First time on-boarding experience of Basecamp 3

Prince Arora
The User Onboarding Journal
6 min readNov 29, 2015

Summary: First time use, also referred to as FTU is the on-boarding experience a user goes through while trying a product. In a SaaS product, a FTU experience is responsible (in many ways) for the how many customers convert from trial to paid customers and reduce churn. This article walks through Basecamp 3’s on-boarding experience.

Sign Up & Optimal Number of Form Fields

As in previous versions of Basecamp, the content on the website is centered aligned with a single column long form product information. Personally I have found this design to have the following benefits –

  1. Easy on eyes and less distraction, thus reducing cognitive load.
  2. Focus on product features and screenshots with no stock photos, thus reducing confusion and adding clarity on what to expect.

Compared to other competitive products like Asana, Smartsheet and Wrike, Basecamp sign up form has 3 fields — Name, Email and Company. Other products start with only an email address but asks for this information once the user has validated their email.

You will need to test what works for your product but based on real data and science behind lead generation by HubSpot, 3 form fields is optimal. Reducing the form fields is not necessarily better than 3.

I found that as the number of form fields increases, conversion rates decrease slightly, but not as steeply as I expected — @danzarrella. Tweet this

Verify Email -Priming & Sense of Urgency

Once you sign up, the next screen has explicit instructions on what to do next — notice “click the button inside the email…”. Here is perfect example of priming. According to the book ‘Sleights of Mind‘ priming is a phenomena in which subtle suggestions to the subconscious mind can influence subsequent behavior. By adding a simple message “click the button…” Basecamp 3 is priming you to take this action when you open the email.

Subtle suggestions to the subconscious mind can influence subsequent behavior. — Tweet this

In the email you receive you will notice examples of a perfect CTA and a gentle message below the button “… this link expires in 15 mins…”.

For the Call to Action (CTA) Basecamp is giving ownership and focusing on the benefit right away.
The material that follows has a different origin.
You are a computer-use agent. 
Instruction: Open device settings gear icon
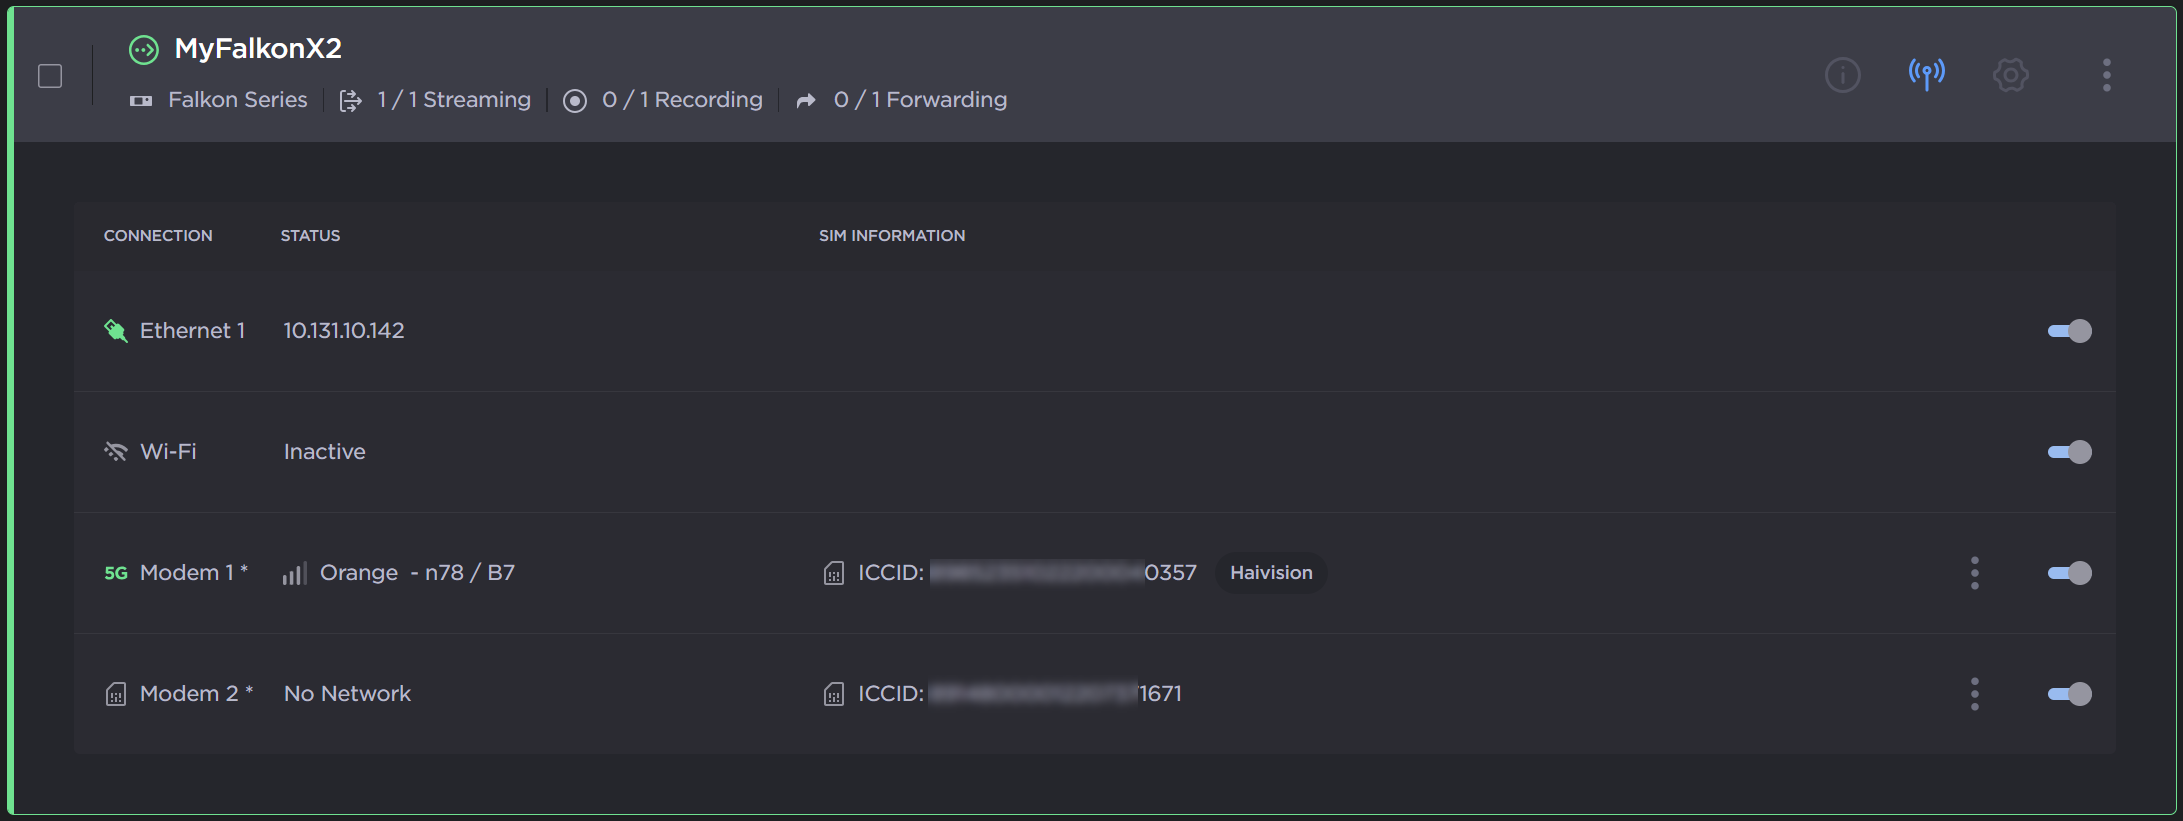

According to @aaronbeashelHow to create a perfect call to action for your email marketing campaigns” these two elements make a perfect call to action.
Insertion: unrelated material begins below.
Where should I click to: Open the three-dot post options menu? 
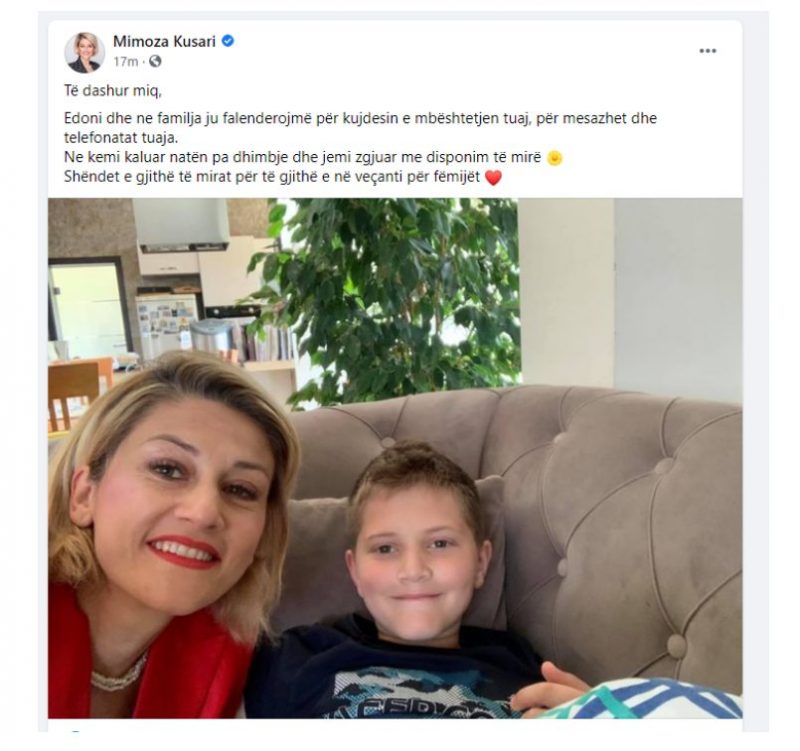(708, 51)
Further, Basecamp is creating a sense of urgency that encourages you to complete validation, but trying not to push hard. According to Neil Patel “We as marketers can use a timer to raise anxiety and urgency, thus compelling users to respond to our call-to-action.”

This is important because in SaaS apps often people sign up but then never validate their email. For that reason some apps let you try the product without validating your email.

Setting up a Basecamp

At this point your account is setup but not your project. On the welcome page Basecamp gives you two options — play with existing project or create a new one. Sometimes people start with a new project but don’t know what to do so trying an existing project helps in seeing the value of the product.

If you notice, they are suggesting you play around with the existing project and reminding you that nothing would go wrong. People also fear that they might mess up something, that’s why Basecamp is reminding them that nothing would go wrong, thus reducing any anxiety.

A Project in Basecamp is now called Basecamp. Generally in a team based project management tool it’s all about people and teams. In general it seems this is a four step wizard, but to complete all details it is around 7–8 steps.

The screens are simple, with no clutter. Basecamp is not forcing you to add anything at this point to get started, other than a project name. You can skip through all the screens but if you want to add people there are more screens. It seems Basecamp has dumbed down the flow and only offers one thing at a time via one screen. It’s a good approach and caters to many types of users but the flow becomes longer.

Animation to keep moving — a guided path

By this time you have invested quite a bit of time in setting up account and project information but to use Basecamp 3 you need to start adding content. Even though Basecamp project page design is simple — just 6 tiles, you still might drop-off at this time. There are many reasons to it — you could be tired by now, feel overwhelmed thinking you need to add so much more content, not sure where to start — campfire, to-dos or docs.

Many products use a step by step guide tour like walkme.com but Basecamp 3 has taken a different approach — animation! Once you land on your project page you get a large welcome message and recommendation to start with Campfire section. The Campfire section has pulse animation. Check it out — play the video.

The use of animation continues further. Once you are in Campfire page, the arrow animates guiding you further to say ‘Hi’ and get the project started with your team.

Start using your Basecamp

From this point onwards, you can navigate through the rest of the sections and various things like todo’s, schedules or any files related to the project.

Concluding this experience, I think Basecamp has done a good job. It does take somewhere between 10–20mins to get started if you add everything but Basecamp or for that matter any team project management tool will not be useful if the complete team doesn’t use it.

Basecamp is a great example of simplistic design, it has removed everything else and using a single column page design — no sidebars, just top navigation. Just focus on the content you are working on — reduces cognitive load specially when you are spending a lot of time on the product.